• _Assignment_
Nothing but the line containing "PASSWORD (857, 616)" and the lines that follow it to the end of the material below should appear in the answer, each copied exactly.

::: Material provided :::

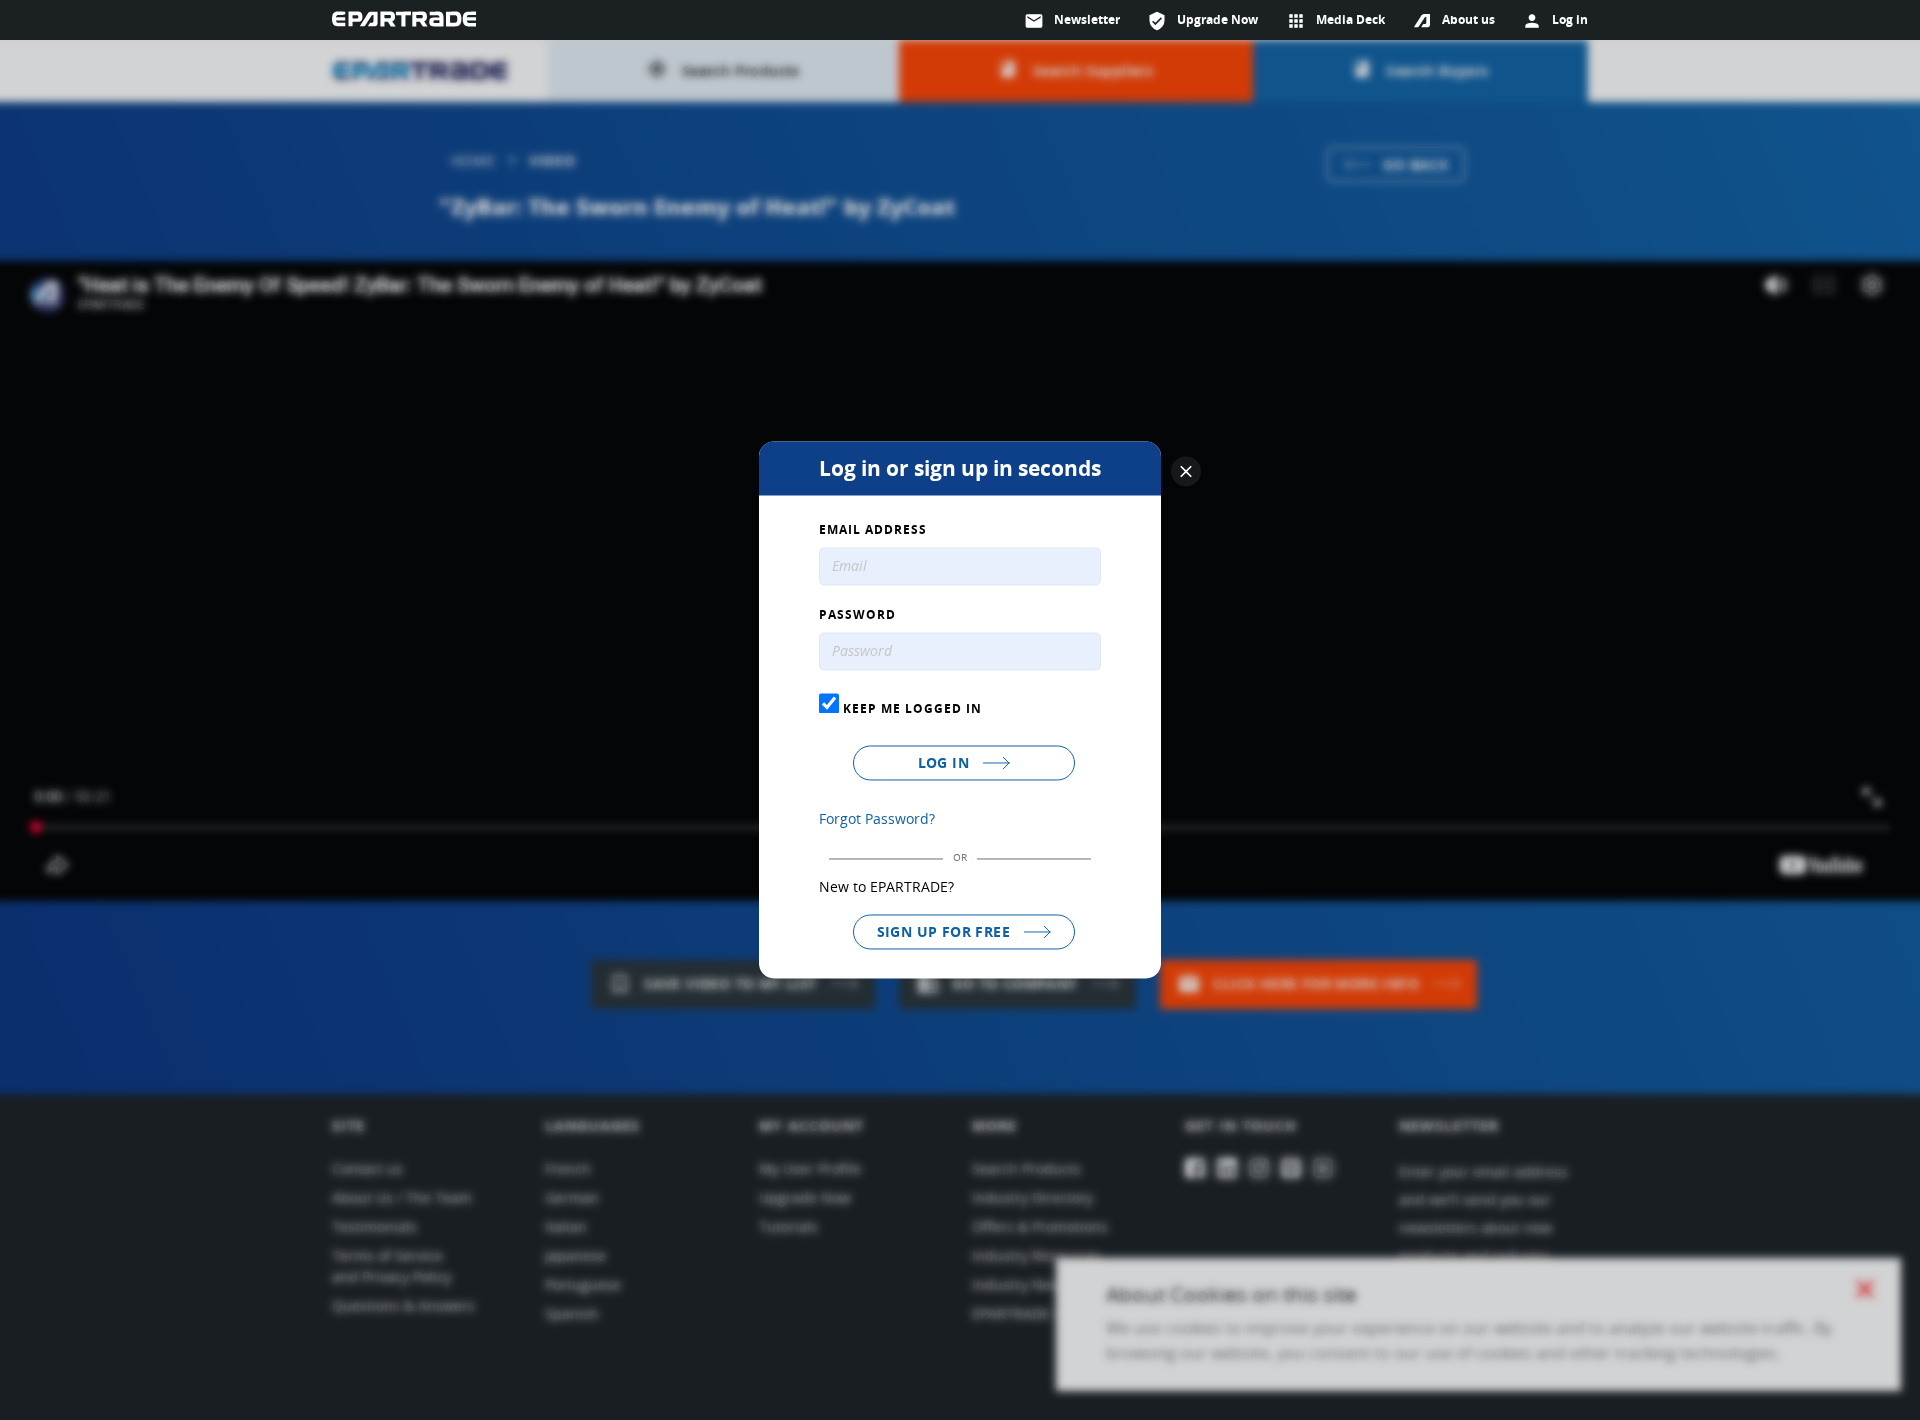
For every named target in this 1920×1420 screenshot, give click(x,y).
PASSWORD (857, 616)
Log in (946, 762)
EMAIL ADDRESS (873, 531)
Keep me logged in (910, 708)
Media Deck (1335, 21)
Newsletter (1072, 21)
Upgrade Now (1202, 21)
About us (1468, 19)
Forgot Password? (877, 818)
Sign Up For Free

:::

• _Answer for this exercise_
PASSWORD (857, 616)
Log in (946, 762)
EMAIL ADDRESS (873, 531)
Keep me logged in (910, 708)
Media Deck (1335, 21)
Newsletter (1072, 21)
Upgrade Now (1202, 21)
About us (1468, 19)
Forgot Password? (877, 818)
Sign Up For Free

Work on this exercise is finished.